In this subsection, we compare the proposed Pdprox method with Pegasos for solving \(\ell _2^2\) regularized SVM when \(\lambda = O(n^{-1/(1+\epsilon }), \epsilon \in (0,1]\). We also compare Pdprox using one step size and two step sizes, and compare them to the accelerated version proposed in Chambolle and Pock (2011) for strongly convex functions. We implement Pdprox-dual algorithm (by double-dual implementation) in C++ using the same data structures as coded by Shai Shalev-Shwartz Footnote 7.
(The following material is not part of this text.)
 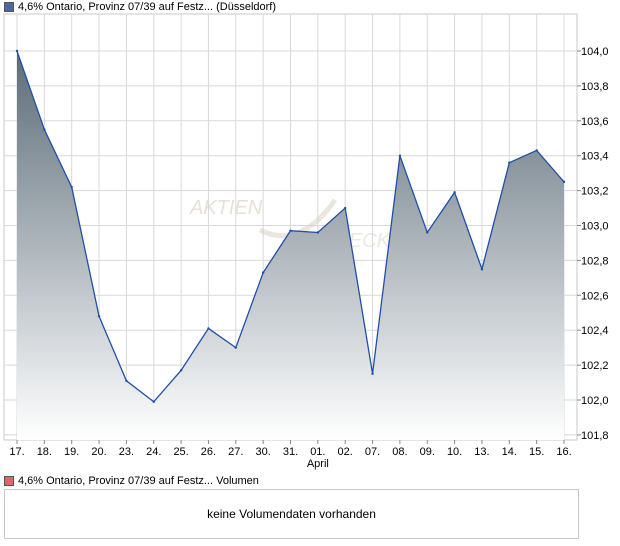 What do you see at coordinates (44, 452) in the screenshot?
I see `x-tick-label: 18.` at bounding box center [44, 452].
Figure 8 shows the comparison of Pdprox versus Pegasos on covtype data set with three different levels of \(\lambda =n^{-0.5}, n^{-0.8}, n^{-1}\). We compute the objective value of Pdprox after each iteration and compute the objective value of Pegasos after one effective pass of all data (i.e., \(n\) number of iterations where \(n\) is the total number of training examples). We also compare the one step size scheme (Pdprox \((\gamma )\)) with the two step sizes scheme (Pdprox \((\tau ,\sigma )\)) and the accelerated version (Pdprox-ac\((\tau ,\sigma )\)) proposed in Chambolle and Pock (2011) for strongly convex functions. The relative ratio between the step size \(\tau \) for updating the primal variable and the step size \(\sigma \) for updating the dual variable is selected among a set of values \(\{1000, 100, 10, 1, 0.1, 0.01, 0.001\}\).

Fig. 8
figure 8

Comparison of convergence speed of Pdprox versus Pegasos on covtype data set. The best ratio between the step size \(\tau \) for updating \({\mathbf {w}}\) and the step size \(\sigma \) for updating \(\varvec{\alpha }\) is 0.01. The curves of \(\hbox {Pdprox-ac}(\tau ,\sigma )\) are overlapped with that of Pdprox \((\tau ,\sigma )\)
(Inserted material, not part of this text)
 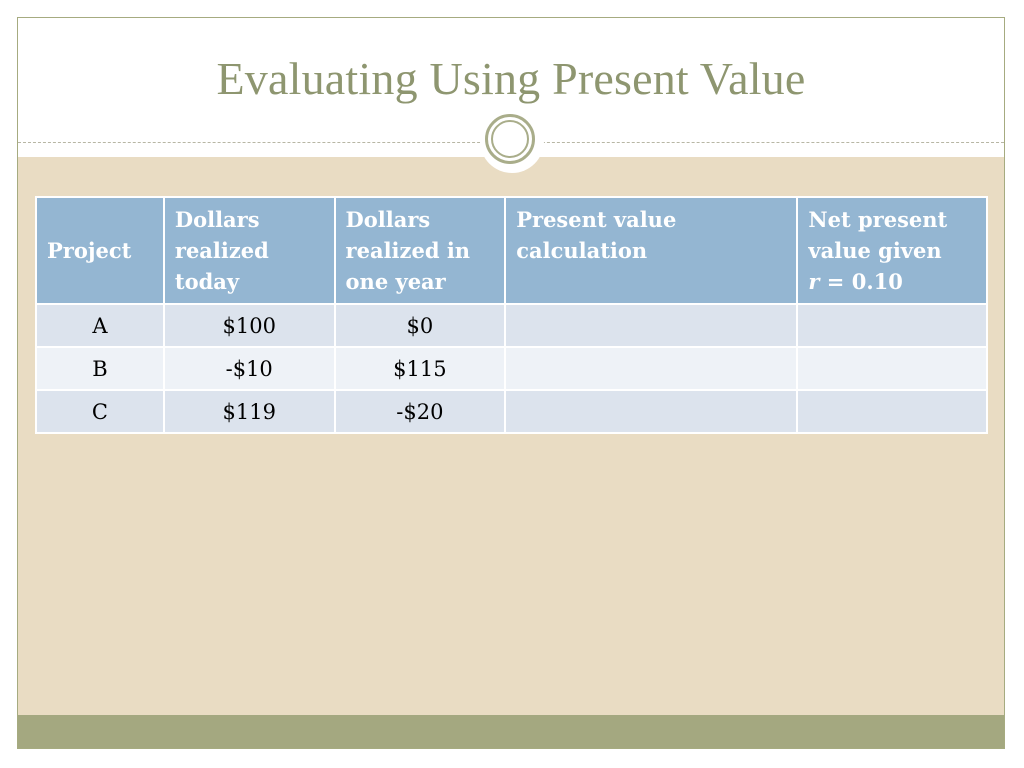 I want to click on cell-dollars-one-year: -$20, so click(x=420, y=412).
The results demonstrate that (1) the two step sizes scheme with careful tuning of the relative ratio yields better convergences than the one step size scheme; (2) Pegasos still remains a state-of-the-art algorithm for solving the \(\ell _2^2\) regularized SVM; but when the problem is relatively difficult, i.e., \(\lambda \) is relatively small (e.g., less than \(1/n\)), the Pdprox algorithm with the two step sizes may converge faster in terms of running time; (3) the accelerated version for solving SVM is almost identical the basic version.

6 Conclusions

In this paper, we study non-smooth optimization in machine learning where both the loss function and the regularizer are non-smooth. We develop an efficient gradient based method for a family of non-smooth optimization problems in which the dual form of the loss function can be expressed as a bilinear function in primal and dual variables. We show that, assuming the proximal step can be efficiently solved, the proposed algorithm achieves a convergence rate of \(O(1/T)\), faster than \(O(1/\sqrt{T})\) suffered by many other first order methods for non-smooth optimization. In contrast to existing studies on non-smooth optimization, our work enjoys more simplicity in implementation and analysis, and provides a unified methodology for a diverse set of non-smooth optimization problems. Our empirical studies demonstrate the efficiency of the proposed algorithm in comparison with the state-of-the-art first order methods for solving many non-smooth machine learning problems, and the effectiveness of the proposed algorithm for optimizing the problem with a sparse constraint on the dual variables for tackling the noise in labels. In future, we plan to adapt the proposed algorithm for stochastic updating and for distributed computing environments.